A universal function, or ufunc, is a function that performs element-wise operations on data in ndarrays. You can think of them as fast vectorized wrappers for simple functions that take one or more scalar values and produce one or more scalar results.

Many ufuncs are simple element-wise transformations, like numpy.sqrt or numpy.exp:

In [190]:
arr = np.arange(10)

print( np.sqrt(arr))
print()
print(np.exp(arr))    

[0.         1.         1.41421356 1.73205081 2.         2.23606798
 2.44948974 2.64575131 2.82842712 3.        ]

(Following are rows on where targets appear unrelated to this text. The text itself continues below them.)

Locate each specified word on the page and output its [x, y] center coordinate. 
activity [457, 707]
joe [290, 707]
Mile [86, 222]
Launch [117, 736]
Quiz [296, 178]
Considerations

[1.00000000e+00 2.71828183e+00 7.38905610e+00 2.00855369e+01
 5.45981500e+01 1.48413159e+02 4.03428793e+02 1.09663316e+03
 2.98095799e+03 8.10308393e+03]


These are referred to as unary ufuncs. Others, such as numpy.add or numpy.maximum, take two arrays (thus, binary ufuncs) and return a single array as the result:

In [191]:
x = rng.standard_normal(8)
y = rng.standard_normal(8)

print(x)
print()
print(y)
np.maximum(x, y)

[-1.3677927   0.6488928   0.36105811 -1.95286306  2.34740965  0.96849691
 -0.75938718  0.90219827]

[-0.46695317 -0.06068952  0.78884434 -1.25666813  0.57585751  1.39897899
  1.32229806 -0.29969852]


array([-0.46695317,  0.6488928 ,  0.78884434, -1.25666813,  2.34740965,
        1.39897899,  1.32229806,  0.90219827])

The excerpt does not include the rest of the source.